● Entries on where items are located
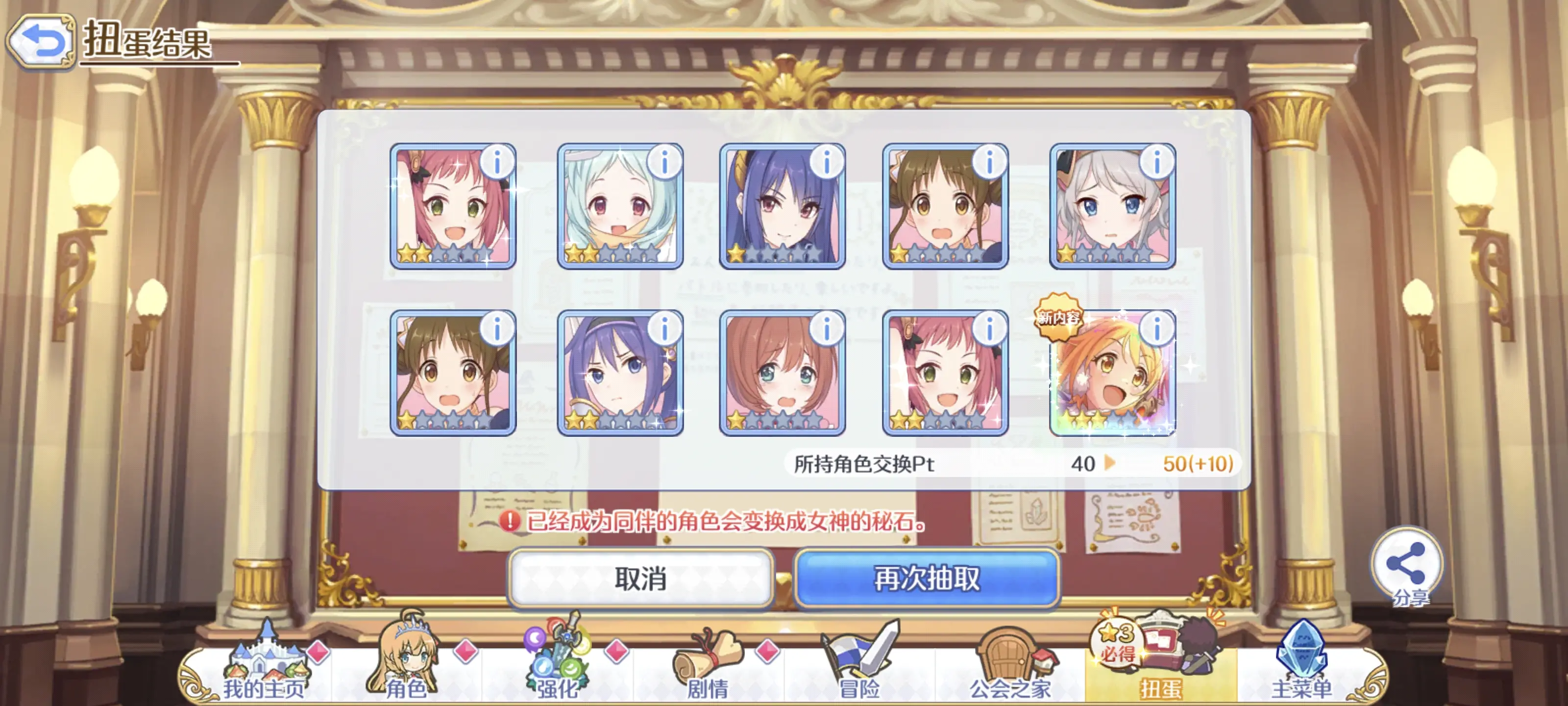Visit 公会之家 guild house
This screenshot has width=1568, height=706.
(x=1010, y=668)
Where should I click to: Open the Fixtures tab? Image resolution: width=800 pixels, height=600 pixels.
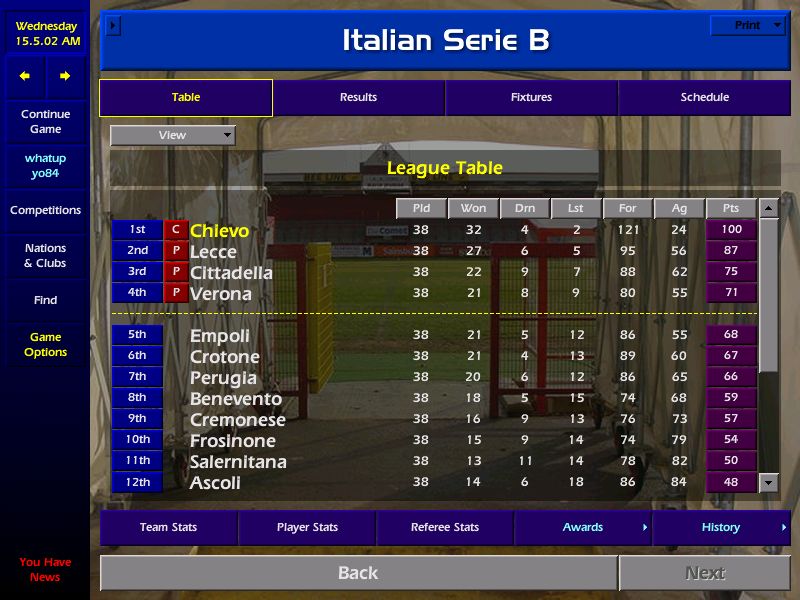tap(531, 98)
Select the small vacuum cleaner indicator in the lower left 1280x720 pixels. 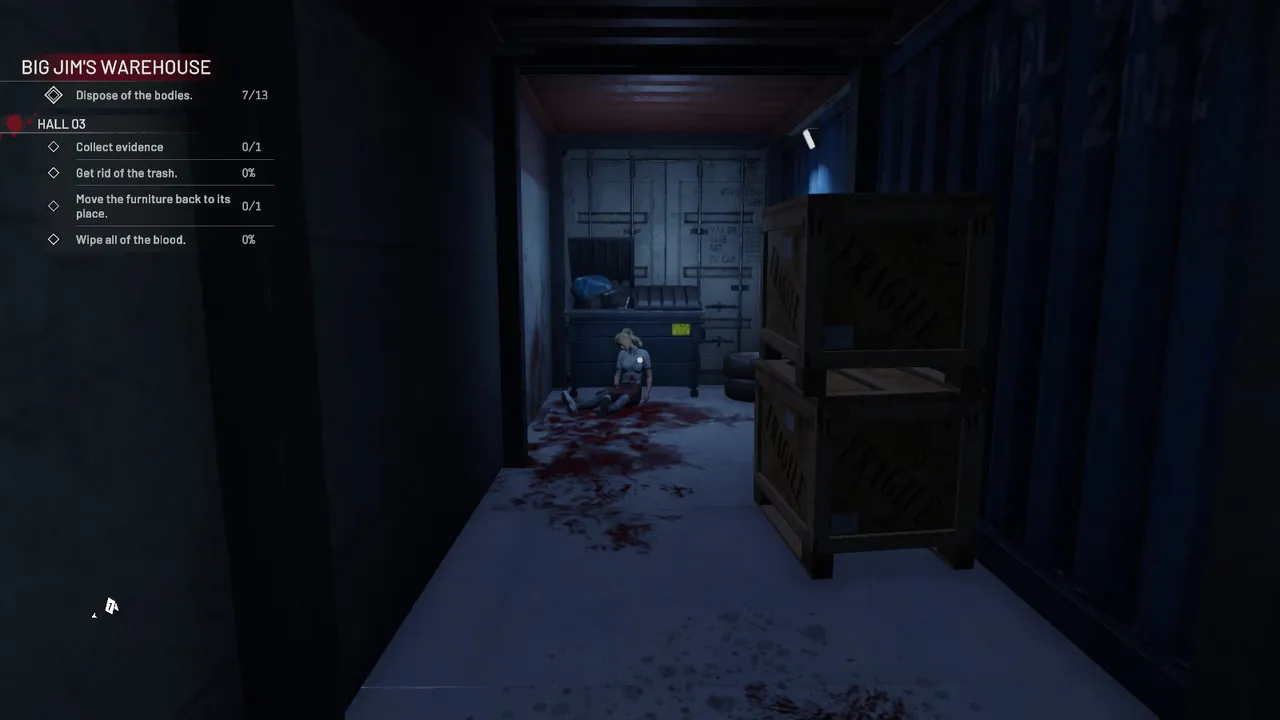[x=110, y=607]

● WHAT YOU WILL DO
Rewrite the records from their beginning through the line containing "tap(531, 98)", changing "Fixtures" to "Schedule" and keeping everything else the same. Omit the pictures.

● ANSWER TO THE EXERCISE
Visit 公会之家 guild house
This screenshot has width=1568, height=706.
(x=1010, y=668)
Where should I click to: Open the Schedule tab? Image resolution: width=800 pixels, height=600 pixels.
tap(531, 98)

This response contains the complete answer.